## THE TASK
Search term "computer": copy each line of the records that contains it.

## MATERIAL FOR THIS TASK

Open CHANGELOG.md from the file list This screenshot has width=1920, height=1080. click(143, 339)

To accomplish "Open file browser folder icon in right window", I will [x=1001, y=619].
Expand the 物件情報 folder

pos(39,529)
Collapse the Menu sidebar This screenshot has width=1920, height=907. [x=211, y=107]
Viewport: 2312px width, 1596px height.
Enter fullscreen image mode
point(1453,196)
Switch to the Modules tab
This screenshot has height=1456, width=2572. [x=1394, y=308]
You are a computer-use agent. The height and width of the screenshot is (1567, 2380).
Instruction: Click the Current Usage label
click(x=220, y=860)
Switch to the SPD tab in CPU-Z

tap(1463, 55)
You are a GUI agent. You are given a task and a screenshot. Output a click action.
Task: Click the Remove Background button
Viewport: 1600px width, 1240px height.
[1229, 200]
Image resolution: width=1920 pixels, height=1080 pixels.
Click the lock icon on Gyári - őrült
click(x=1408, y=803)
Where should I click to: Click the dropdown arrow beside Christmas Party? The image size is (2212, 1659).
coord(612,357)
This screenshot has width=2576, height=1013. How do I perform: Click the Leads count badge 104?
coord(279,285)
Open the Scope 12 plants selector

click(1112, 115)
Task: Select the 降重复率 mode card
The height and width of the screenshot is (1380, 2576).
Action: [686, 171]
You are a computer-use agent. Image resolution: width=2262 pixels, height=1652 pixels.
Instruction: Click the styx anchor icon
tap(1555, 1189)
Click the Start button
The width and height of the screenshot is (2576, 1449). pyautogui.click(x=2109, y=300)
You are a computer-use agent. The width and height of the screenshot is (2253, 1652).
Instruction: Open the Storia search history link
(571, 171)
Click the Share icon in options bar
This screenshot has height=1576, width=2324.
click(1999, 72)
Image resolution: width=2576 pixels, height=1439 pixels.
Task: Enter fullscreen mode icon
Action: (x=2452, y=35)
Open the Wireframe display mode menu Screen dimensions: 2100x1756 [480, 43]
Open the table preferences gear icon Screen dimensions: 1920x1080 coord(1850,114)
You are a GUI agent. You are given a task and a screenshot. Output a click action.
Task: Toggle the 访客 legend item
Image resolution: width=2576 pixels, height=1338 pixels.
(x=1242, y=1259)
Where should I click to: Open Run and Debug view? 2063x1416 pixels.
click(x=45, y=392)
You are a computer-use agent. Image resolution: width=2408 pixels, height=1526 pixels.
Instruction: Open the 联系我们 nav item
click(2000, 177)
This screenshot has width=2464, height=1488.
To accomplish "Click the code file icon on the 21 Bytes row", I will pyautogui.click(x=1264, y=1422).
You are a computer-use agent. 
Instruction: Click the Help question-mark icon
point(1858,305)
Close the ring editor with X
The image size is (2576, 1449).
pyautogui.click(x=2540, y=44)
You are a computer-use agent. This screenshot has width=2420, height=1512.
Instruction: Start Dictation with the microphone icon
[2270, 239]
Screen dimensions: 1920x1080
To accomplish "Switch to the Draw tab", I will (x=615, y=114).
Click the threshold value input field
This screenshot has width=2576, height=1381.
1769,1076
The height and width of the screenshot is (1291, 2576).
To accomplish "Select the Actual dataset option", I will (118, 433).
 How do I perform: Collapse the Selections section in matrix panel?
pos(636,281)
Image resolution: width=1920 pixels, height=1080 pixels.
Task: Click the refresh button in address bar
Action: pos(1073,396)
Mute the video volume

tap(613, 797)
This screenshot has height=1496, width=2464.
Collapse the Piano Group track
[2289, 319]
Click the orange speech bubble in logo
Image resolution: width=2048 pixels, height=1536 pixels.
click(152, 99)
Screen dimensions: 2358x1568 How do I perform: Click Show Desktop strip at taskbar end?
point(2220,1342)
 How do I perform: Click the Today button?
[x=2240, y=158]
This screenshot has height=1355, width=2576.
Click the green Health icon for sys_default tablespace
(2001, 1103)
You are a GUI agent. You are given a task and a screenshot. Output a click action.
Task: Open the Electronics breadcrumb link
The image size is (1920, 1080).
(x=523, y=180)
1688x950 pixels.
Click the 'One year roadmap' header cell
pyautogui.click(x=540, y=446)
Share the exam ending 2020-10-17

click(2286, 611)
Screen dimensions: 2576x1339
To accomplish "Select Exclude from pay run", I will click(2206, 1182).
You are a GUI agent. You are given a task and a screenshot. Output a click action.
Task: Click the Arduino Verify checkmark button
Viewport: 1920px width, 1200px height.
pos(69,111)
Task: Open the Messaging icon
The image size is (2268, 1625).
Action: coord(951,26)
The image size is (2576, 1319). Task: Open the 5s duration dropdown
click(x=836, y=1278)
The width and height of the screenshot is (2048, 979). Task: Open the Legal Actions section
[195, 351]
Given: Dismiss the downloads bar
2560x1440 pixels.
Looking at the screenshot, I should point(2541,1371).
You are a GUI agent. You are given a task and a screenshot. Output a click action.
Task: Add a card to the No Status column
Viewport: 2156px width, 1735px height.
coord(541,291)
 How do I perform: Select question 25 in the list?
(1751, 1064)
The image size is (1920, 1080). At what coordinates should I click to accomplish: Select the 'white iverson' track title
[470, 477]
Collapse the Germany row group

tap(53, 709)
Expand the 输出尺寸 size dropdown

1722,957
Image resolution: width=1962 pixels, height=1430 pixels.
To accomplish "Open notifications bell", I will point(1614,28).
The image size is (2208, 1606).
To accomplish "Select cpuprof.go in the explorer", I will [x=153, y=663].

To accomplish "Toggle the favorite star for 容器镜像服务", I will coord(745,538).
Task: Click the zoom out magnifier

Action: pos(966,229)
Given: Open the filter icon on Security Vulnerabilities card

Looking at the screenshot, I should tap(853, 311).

## WRITTEN SOLUTION
You are a computer-use agent. The height and width of the screenshot is (1567, 2380).
You are a computer-use agent. Image resolution: width=2262 pixels, height=1652 pixels.
You are a computer-use agent. The width and height of the screenshot is (2253, 1652).
You are a computer-use agent. Image resolution: width=2408 pixels, height=1526 pixels.
You are a computer-use agent. 
You are a computer-use agent. This screenshot has width=2420, height=1512.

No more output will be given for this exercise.